Generates 31,000+ cycloaddition reaction candidates from the QM9 molecular database using rule-based templates
Filters thermodynamically favorable reactions (ΔrG < −10 kcal/mol) using pre-computed molecular energies
Clusters reactions into 13 structurally distinct families using transformer-based embeddings
Prioritizes candidates through expert evaluation and DFT-based substituent optimization
Validates experimentally, resulting in 2 novel cycloaddition reactions

🌐 Explore the dataset interactively: https://digital-co-expert.ananikovlab.ai/

📁 Repository Structure

.
├── mining_pubchem/              # Reaction generation from QM9 database
│   ├── generate_templates.py   # Create cycloaddition reaction templates
│   ├── processing_dataset.py   # Parse QM9 dataset and extract molecules
│   ├── reaction_find.sh         # Parallel reaction mining script
│   └── reacts_concatenation.py # Combine generated reactions
│
├── clustering_reactions/        # Unsupervised learning pipeline
│   ├── smi2vec.py              # SMILES → embeddings (rxnfp transformer)
│   ├── dimensionality_reduction.py  # PCA/t-SNE/UMAP for visualization
│   └── cluster_reactions.py    # k-means/hierarchical clustering
│
├── creation_reaction_cards/     # Expert evaluation tools
│   ├── filter_reactions_by_energy.py  # Energy-based sampling
│   └── parse_manual_labels.py  # Process expert annotations
│
├── laboratory_database_of_reagents/  # Experimental reagent filtering
│   └── get_substituents.py     # Extract alkyne substituents from lab DB
│
├── generate_computation/        # DFT workflow automation
│   ├── generate_mopac_smiles.py  # Create product structures
│   ├── mopac_generate.py       # PM7 pre-optimization (MOPAC)
│   ├── gaussian_generate.py    # Generate Gaussian input files
│   ├── withdrawal_energy.py    # Parse DFT energies from Gaussian logs
│   └── prop_rxns.py           # Compile reaction energies into CSV
│
├── final_filter/               # Post-DFT prioritization
│   └── fine_filter_reactions_by_energy.py  # Select top candidates
│
└── working_files/              # Data directory (not included in repo)
    ├── dsgdb9nsd.xyz.tar.bz2  # QM9 dataset (download separately)
    ├── reactions.pkl          # Generated reactions
    ├── embeds_reacts.pkl      # Reaction embeddings
    └── ...

🚀 Quick Start

Prerequisites

Python 3.8+
RDKit (chemistry toolkit)
MOPAC2016 (for PM7 calculations)
Gaussian 16 (for DFT calculations)

Installation

# Clone repository
git clone https://github.com/Ananikov-Lab/Digitcal-co-Expert.git
cd Digitcal-co-Expert

# Install Python dependencies
pip install -r requirements.txt

# Download QM9 dataset (134k molecules, ~3 GB)
wget https://figshare.com/ndownloader/files/3195389 -O working_files/dsgdb9nsd.xyz.tar.bz2

📊 Reproducing the Results

Step 1: Reaction Generation (31k candidates)

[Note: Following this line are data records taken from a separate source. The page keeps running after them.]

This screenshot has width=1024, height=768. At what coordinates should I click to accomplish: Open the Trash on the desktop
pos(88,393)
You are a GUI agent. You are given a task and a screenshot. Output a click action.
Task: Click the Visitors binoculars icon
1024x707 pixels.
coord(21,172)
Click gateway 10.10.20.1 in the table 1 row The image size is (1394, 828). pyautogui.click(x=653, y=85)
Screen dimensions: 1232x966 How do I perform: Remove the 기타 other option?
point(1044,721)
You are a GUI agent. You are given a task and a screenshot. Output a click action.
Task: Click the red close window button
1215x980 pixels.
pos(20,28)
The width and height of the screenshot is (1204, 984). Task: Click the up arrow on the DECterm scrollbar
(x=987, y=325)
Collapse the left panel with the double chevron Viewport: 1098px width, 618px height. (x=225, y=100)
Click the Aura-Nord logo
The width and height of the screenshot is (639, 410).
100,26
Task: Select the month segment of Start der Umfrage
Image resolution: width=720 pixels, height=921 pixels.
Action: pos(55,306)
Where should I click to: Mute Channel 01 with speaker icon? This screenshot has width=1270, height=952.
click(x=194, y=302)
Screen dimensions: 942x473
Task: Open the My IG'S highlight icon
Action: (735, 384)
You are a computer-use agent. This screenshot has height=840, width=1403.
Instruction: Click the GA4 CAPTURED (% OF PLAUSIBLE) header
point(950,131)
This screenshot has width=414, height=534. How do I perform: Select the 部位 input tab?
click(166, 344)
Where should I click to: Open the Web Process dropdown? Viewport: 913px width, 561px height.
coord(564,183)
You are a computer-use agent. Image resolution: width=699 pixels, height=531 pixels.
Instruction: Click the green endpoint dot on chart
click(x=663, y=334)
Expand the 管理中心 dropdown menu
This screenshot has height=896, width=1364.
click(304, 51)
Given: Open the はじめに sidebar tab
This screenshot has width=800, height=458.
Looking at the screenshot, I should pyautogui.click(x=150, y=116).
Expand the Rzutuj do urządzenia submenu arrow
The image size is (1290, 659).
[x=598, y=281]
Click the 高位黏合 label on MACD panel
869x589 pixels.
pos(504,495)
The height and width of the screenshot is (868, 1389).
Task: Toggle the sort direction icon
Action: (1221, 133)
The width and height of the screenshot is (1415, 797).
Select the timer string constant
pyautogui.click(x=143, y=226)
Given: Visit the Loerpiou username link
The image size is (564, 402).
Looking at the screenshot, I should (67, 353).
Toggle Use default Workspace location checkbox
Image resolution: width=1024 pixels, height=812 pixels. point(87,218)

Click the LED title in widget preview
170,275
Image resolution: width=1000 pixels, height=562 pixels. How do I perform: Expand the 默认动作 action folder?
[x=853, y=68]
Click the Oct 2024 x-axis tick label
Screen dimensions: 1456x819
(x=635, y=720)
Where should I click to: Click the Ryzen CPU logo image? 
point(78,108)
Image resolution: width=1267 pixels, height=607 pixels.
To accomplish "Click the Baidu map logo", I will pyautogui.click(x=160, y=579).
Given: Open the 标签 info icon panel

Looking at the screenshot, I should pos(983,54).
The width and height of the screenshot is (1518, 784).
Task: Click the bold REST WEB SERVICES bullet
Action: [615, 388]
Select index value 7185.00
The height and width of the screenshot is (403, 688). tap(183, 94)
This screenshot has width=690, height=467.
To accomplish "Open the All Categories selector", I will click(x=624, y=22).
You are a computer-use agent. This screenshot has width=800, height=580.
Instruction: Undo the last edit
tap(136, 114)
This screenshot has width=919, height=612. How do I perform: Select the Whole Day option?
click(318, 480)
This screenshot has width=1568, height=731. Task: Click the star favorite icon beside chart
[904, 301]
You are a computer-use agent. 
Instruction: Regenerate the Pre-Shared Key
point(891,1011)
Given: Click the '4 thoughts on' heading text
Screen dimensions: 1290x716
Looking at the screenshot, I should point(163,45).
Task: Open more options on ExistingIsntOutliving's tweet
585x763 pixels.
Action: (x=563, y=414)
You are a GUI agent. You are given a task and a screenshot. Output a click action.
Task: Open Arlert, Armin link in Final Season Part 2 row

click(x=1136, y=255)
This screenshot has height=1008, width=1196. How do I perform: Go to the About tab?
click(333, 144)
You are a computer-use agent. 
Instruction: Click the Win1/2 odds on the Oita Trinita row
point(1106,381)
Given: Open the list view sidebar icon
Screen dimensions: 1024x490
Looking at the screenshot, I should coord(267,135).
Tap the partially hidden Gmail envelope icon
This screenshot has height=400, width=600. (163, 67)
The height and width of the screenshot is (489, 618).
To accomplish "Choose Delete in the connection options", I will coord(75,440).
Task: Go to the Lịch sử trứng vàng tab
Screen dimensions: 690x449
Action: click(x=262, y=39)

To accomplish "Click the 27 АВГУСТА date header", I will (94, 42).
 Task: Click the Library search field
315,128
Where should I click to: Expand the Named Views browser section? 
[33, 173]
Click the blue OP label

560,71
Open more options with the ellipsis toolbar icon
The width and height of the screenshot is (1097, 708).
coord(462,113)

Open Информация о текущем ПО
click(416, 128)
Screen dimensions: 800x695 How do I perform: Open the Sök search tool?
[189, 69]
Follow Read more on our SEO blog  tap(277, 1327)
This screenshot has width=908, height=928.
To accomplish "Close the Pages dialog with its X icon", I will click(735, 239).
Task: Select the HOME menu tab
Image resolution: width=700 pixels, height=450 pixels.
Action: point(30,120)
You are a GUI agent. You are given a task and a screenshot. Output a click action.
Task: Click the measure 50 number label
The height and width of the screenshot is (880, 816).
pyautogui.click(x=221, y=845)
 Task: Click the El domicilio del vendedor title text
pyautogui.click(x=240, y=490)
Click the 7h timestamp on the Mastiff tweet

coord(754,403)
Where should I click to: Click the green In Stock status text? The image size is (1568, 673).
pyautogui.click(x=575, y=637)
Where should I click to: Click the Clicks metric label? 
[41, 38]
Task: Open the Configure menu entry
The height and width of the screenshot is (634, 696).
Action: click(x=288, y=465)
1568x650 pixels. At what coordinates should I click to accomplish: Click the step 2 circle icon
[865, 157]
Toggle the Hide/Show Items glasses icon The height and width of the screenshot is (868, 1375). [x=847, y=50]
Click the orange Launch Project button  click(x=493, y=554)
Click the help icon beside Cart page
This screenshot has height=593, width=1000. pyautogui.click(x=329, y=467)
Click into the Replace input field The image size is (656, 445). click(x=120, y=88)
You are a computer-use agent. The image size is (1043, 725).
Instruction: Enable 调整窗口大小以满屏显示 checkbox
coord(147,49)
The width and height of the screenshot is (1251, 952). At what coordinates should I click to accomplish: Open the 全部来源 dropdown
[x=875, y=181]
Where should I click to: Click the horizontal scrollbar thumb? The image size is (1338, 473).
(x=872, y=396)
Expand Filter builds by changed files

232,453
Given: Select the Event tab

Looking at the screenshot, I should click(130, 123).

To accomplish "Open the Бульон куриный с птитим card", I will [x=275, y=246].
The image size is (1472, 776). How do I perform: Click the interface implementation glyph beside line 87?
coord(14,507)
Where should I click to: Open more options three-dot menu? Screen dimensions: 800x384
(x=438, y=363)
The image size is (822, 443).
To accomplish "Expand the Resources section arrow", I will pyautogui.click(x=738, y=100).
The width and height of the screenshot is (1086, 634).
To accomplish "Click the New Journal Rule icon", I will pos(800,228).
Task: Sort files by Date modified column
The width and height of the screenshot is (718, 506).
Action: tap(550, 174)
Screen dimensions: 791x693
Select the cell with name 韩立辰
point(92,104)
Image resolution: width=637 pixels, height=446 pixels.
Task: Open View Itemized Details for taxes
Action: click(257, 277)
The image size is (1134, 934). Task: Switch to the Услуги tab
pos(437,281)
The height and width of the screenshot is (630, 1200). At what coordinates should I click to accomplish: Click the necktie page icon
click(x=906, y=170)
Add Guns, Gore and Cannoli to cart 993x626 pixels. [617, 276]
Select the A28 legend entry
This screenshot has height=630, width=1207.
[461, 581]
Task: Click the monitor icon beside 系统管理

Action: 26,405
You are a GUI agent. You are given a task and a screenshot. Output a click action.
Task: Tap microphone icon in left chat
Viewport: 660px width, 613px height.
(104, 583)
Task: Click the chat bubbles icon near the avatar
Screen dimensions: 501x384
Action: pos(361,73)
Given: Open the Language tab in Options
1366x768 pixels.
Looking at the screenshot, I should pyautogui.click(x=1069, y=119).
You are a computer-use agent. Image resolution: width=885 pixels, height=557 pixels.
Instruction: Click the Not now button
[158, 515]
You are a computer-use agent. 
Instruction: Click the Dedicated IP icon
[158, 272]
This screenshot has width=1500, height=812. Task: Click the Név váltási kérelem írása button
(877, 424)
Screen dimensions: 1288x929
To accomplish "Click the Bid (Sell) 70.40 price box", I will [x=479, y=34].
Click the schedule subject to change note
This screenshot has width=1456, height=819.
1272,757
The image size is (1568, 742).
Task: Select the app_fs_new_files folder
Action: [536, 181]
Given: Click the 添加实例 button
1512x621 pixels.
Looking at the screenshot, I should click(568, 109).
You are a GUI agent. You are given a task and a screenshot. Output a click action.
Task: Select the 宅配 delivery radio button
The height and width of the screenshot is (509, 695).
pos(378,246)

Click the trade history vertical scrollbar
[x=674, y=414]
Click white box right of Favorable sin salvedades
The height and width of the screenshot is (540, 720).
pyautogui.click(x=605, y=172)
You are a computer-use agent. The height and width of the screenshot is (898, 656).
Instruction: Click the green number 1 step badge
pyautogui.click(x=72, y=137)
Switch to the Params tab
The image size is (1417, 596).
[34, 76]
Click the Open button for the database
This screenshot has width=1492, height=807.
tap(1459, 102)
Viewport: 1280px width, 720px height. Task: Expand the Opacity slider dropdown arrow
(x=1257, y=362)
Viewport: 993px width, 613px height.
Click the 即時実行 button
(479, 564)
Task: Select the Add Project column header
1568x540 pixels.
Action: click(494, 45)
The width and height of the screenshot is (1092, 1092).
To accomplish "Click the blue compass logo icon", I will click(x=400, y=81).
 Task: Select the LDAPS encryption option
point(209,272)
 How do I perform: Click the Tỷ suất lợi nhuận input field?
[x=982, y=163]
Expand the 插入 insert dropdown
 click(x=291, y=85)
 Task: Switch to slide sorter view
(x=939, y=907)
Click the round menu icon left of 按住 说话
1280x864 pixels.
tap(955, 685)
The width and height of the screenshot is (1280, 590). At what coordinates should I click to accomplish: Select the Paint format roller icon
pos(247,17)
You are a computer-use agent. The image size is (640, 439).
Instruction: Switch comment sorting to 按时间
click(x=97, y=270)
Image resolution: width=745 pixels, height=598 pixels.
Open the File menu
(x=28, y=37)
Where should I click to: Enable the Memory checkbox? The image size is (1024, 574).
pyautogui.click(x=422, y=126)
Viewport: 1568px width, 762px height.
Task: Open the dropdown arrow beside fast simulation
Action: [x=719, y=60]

Generate cycloaddition templates and mine the QM9 database:

cd mining_pubchem

# 1. Create reaction templates
python generate_templates.py --output ../working_files/templates.pkl

# 2. Process QM9 dataset and annotate with CAS numbers
python processing_dataset.py \\
    --ds-path ../working_files/dsgdb9nsd.xyz.tar.bz2 \\
    --db-path ../working_files/cas \\
    --db-name 'CAS' \\
    --n-jobs 16 \\
    --output-dir ../working_files/dataset_split/ \\
    --output ../working_files/proc_dataset.pkl

# 3. Mine reactions in parallel (16 processes)
sh reaction_find.sh \\
    16 \\
    ../working_files/proc_dataset.pkl \\
    ../working_files/dataset_split/ \\
    ../working_files/templates.pkl \\
    ../working_files/reactions_dir/ \\
    'CAS'

# 4. Concatenate results
python reacts_concatenation.py \\
    --input ../working_files/reactions_dir/ \\
    --output ../working_files/reactions.pkl \\
    --output-rs ../working_files/embeds/smiles_reags.txt \\
    --output-ps ../working_files/embeds/smiles_prods.txt

Output: reactions.pkl (31,000 generated reactions with QM9-derived energies)

Step 2: Unsupervised Clustering (13 clusters)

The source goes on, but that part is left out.